Jungle Jim - Jungle
Manhunt
Director: Lew Landers
Year: 1951
Rating: 5.5
I am about
to become a very rich man. Beyond my wildest dreams. The next American billionaire
refusing to pay taxes. And it is so simple. All I need is igneous rock with
magma within, heat it up, pour sugar on it. Then cold water and you have
perfect diamonds! I don't know if I should have shared this with you but
we are all friends here. And to think I got that recipe from a Jungle Jim
film. You can trust Jungle Jim. This is a standard Jungle Jim film - but
it inches close to his late Tarzan films as a jungle tribe is conquering
other tribes and taking the men prisoner. Behind all this savagery is of
course a white capitalist who is making those diamonds. And it throws in
a few kaiju monsters just for the hell of it.
It begins with Jim and his best friend Tamba
fishing at the riverside. Tamba is of course a chimp. Jim bores the hell
out of anything human. The film does a nice job of using archival footage
mixed in with the film - not just the usual animals but some of the natives
on boats going through the rapids and others fishing from a wooden structure
that goes over the river which was actually pretty interesting. Then on green
screen a white woman (Sheila Ryan) is also in a canoe in the rapids and falls
over. Jim rescues her. Weissmuller is looking fit here as if he took some
of those late afternoons drinking sessions off. She comes to and seems not
at all surprised to see a white man there. This is the jungle honey. She
goes "are you, are you, it can't be, are you" and I thought for sure she
was going to say Tarzan but no luck. It is another white man who disappeared
nine years ago that she is looking for. For a big story.
This evil tribe dresses up some of their
men as skeletons and attack. One village was having a lovely barbecue with
dancing girls and I thought that would be a nice vacation spot until the
bad guys show up. Jim comes later and meets up with the white guy that the
girl was looking for and he takes them to his village where he has introduced
modernity in clothes lines and sidewalks. They think he is a God. He admits
it's nice being a God and he doesn't want to go home. Oddly, the tribe's
people look right out of South America with their skin color and long black
hair. This is fairly common in the later Tarzan and the Jungle Jim films.

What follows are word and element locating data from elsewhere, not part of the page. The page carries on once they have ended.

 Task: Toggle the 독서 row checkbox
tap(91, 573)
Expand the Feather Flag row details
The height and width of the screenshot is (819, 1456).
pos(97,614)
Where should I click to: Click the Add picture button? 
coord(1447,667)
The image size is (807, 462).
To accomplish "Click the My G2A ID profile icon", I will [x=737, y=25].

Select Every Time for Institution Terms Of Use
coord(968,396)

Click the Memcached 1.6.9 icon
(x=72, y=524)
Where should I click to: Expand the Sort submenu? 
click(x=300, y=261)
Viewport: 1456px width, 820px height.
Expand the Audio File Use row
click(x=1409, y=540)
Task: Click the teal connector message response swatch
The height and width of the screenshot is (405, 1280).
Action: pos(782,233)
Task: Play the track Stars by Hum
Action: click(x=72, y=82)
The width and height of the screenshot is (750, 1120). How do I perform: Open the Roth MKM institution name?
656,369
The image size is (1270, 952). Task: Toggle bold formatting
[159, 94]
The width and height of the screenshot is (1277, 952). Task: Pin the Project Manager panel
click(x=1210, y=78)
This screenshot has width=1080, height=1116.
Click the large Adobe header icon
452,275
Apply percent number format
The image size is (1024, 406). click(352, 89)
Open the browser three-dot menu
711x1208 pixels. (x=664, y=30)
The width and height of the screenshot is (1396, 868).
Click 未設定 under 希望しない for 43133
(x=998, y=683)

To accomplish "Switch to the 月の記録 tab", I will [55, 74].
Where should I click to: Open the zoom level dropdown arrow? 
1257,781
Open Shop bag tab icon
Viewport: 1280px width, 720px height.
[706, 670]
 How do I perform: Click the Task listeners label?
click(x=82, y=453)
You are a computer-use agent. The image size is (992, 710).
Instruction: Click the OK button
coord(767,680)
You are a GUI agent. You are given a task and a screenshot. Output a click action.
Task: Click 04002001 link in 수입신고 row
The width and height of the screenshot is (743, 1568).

Clearly, it was a decision not to use black actors. They did in the early
films. I would guess that research showed that audiences preferred their
natives a lighter shade of dark. On their way to attack the bad guys they
come across two giant lizards having a fight. I was impressed that they spent
the money until I read that the footage is from the 1940 One Million Years
BC. And I was going to give the film a 3 rating for the effort. In
the end - spoiler alert - the other guy gets to kiss the girl and Jim kisses
Tamba. Who is to say which couple has it better.